Esta edição da Revista Direito GV está dividida em duas partes. A primeira parte apresenta o dossiê especial Gênero, Raça e Pobreza: a abordagem de múltiplas identidades pelo Direito, idealizado e coeditado em parceria com a professora da FGV Direito SP Marta Rodriguez de Assis Machado. A segunda parte traz artigos inéditos sobre temas variados recebidos pelo processo de submissão contínuo da revista.

Desde os anos de 1950, o tema do desenvolvimento social ganhou centralidade nos campos da política e da administração pública, assim como no pensamento social latino-americano. Os processos de industrialização e urbanização, a migração do campo para as cidades e a explosão demográfica foram analisados, principalmente, sob a lente da sociedade de classes. Classe social, pobreza, trabalho assalariado, desigualdades campo-cidade, centro-periferia e o papel regulador ou interventor do Estado na mobilização da economia e na promoção de políticas sociais focalizadas são exemplos dos temas que compuseram o debate sobre desenvolvimento.

Nessa agenda, tiveram pouco ou quase nenhum espaço, questões relativas ao impacto de tais processos na (re)produção de desigualdades que atingiam de forma específica certos grupos despossuídos como negros, mulheres e indígenas: a ocupação de terras Brasil afora e a expulsão indígena; a incorporação subalterna do negro no mercado de trabalho, a segregação racial dos espaços urbanos e a violência institucional contra a população negra; a segmentação do mercado de trabalho para absorver a participação feminina limitada a determinadas posições – em especial o trabalho doméstico informal – e a discriminação salarial.

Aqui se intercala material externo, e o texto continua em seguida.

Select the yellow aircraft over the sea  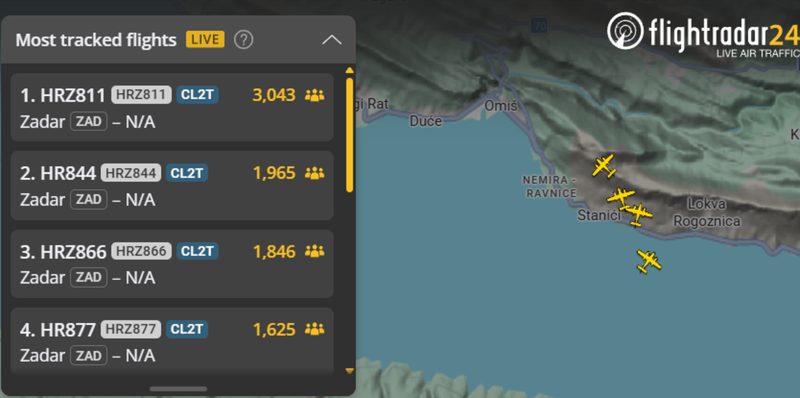(x=648, y=261)
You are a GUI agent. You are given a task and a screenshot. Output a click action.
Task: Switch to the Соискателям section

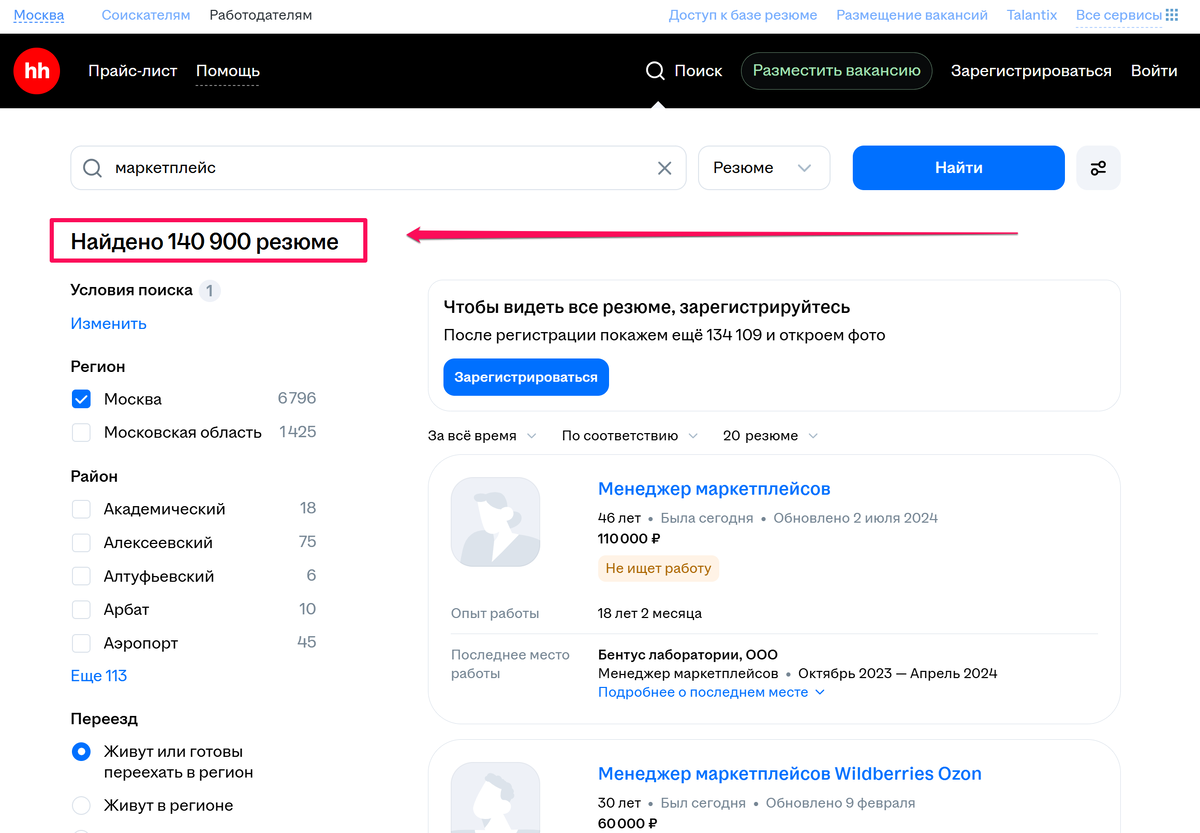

A transição para a democracia no fim da década de 1970 abriu espaço para (e catalisou) a organização de movimentos sociais que denunciavam os efeitos específicos da desigualdade nas relações raciais/étnicas e de gênero e que demandavam o reconhecimento de direitos também específicos. No Brasil, os movimentos negro, indígena e de mulheres participaram de forma significativa durante a Assembleia Constituinte, tendo obtido conquistas importantes no campo dos direitos.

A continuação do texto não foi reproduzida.